After the PA (couldn’t get an appointment with a real doctor that day) reviewed the gravity of the hospital stay with us and the diagnosis of cancer and staging he asked if we had any quetions. We inquired about specialists to follow up with possible treatments and the testing that Dr. Benson (from the hospital) had told us should be done. The PA stated that he would have the office staff begin the referral process. We reminded the PA that on more than one occasion his staff had taken over 30 days to make arrangements with the insurance company and get back to us. In light of the aggressive nature of the cancer and the advanced staging of said cancer that would not be acceptable.
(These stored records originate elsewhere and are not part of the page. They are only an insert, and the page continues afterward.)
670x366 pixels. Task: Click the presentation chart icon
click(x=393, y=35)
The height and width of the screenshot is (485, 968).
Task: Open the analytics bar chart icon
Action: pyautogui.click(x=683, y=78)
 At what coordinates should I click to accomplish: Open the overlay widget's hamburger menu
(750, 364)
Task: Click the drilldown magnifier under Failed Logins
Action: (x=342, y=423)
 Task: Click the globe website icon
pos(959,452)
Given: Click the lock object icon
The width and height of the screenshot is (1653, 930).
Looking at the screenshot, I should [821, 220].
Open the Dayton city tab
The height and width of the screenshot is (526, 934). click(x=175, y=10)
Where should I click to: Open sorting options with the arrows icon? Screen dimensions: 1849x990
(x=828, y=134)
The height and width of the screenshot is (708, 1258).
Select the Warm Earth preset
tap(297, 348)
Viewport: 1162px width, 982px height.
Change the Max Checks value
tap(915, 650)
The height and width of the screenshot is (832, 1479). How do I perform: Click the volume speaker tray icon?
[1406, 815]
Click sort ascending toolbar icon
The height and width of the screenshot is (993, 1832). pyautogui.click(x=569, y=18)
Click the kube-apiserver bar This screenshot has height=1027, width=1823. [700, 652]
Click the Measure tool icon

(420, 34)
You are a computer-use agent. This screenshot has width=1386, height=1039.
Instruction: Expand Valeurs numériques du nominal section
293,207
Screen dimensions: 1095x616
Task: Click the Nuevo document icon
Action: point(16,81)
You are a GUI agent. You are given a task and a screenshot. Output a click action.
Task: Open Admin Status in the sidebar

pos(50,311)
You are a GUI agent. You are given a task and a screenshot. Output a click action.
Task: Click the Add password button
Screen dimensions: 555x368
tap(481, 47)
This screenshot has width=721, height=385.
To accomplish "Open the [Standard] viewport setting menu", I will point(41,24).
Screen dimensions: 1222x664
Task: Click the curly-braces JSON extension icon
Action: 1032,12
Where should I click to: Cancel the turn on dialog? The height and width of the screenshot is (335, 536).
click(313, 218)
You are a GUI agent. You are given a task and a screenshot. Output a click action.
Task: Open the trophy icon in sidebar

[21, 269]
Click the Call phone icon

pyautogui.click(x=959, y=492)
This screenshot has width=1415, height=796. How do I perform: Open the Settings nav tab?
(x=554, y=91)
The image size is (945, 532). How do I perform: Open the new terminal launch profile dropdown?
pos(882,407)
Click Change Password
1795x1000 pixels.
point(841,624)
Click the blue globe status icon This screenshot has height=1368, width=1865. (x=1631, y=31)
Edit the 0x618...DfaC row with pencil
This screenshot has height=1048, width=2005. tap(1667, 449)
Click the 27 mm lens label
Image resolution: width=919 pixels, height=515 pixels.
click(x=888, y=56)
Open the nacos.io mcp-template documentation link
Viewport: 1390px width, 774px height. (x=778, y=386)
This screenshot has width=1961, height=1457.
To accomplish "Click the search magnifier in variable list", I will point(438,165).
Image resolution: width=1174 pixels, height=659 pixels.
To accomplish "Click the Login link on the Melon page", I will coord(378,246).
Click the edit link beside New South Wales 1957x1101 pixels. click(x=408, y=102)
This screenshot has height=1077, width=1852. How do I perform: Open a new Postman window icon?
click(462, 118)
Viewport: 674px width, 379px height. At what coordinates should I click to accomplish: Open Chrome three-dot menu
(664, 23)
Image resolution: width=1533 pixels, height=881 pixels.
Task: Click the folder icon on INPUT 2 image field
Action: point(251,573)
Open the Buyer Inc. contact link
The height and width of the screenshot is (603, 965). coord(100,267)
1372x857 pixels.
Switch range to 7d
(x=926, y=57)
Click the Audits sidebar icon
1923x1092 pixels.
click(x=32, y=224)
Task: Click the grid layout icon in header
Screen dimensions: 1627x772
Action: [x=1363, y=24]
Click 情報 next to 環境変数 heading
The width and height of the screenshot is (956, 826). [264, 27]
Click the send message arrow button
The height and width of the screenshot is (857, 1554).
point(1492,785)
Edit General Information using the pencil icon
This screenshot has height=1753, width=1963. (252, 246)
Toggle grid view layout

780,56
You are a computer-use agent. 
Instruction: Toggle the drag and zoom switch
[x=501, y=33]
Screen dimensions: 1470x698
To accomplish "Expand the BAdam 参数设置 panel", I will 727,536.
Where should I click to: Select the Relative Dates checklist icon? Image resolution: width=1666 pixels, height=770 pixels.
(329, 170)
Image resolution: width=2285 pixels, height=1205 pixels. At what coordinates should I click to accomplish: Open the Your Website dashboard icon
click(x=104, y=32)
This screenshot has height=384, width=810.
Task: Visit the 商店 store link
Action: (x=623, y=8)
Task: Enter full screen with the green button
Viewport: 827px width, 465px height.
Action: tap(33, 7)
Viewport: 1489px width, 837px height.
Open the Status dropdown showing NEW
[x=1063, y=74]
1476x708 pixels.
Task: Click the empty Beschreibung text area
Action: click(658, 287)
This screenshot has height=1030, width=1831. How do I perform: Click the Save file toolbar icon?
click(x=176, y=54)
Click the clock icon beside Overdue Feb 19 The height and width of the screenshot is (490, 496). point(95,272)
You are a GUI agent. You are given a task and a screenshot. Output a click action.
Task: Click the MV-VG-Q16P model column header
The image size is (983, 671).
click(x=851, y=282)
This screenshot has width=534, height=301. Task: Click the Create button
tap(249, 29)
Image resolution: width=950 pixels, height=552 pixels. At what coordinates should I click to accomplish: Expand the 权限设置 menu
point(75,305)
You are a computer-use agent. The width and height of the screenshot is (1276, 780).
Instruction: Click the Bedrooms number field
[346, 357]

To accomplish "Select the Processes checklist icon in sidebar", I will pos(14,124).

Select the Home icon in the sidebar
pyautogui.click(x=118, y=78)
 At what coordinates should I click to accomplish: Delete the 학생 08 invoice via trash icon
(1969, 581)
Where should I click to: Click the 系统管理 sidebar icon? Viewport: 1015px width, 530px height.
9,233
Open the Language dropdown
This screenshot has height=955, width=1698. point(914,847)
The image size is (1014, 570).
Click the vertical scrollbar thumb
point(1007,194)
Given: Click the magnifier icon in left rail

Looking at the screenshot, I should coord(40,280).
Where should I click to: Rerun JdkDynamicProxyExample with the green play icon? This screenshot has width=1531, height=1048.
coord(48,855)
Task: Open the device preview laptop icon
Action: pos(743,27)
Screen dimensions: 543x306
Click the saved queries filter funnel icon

He assured us that he would make STAT orders.
Then we asked him our second question. Jimmie hadn’t slept in over a week due to pain and discomfort except for the nights the hospital had given him morphine. We asked for additional pain meds or for sleeping pills. I expressed my opinion that people can not heal or fight disease if they are not well rested. I informed the PA that Jimmie slept only in 15-30 minute increments and moaned even during that time.
The PA informed us that he “didn’t believe in sleeping pills because they are addictive and make you behave like you are drunk.” After dicussing that Jimmie is facing a quick and painful death I struggled to keep civil with this PA. I told him that addiction at this point in Jimmie’s life was the lesser of evils. I asked him if I should go buy some alcohol and have him drink copious amounts instead if being “drunk” was an issue (I was playing devil’s advocate). He prescribed the sleeping pills and reminded us to follow up with a pain specialist.
Then he got his stethescope and began to listen to Jimmie’s heart. He saw the psoriasis on Jimmie’s arm and told him that this bothered him and Jimmie should see a dermatoligist soon because it might be skin cancer. Really? The man has less than a year to live and you want him to spend part of his precious time at the dermatologist? Jimmie informed the PA that he would buy wart freezing products and spray himself before he would go back to the “quack” dermagoligist he had been sent to last time.
Finally, he handed us the referral paperwork and prescription for sleeping pills and a blood test order for–cholesterol. Jimmie just had that in May. How important is a cholesterol check up in the bigger picture here? We didn’t ask him anything else. It is impossible to reason with an idiot.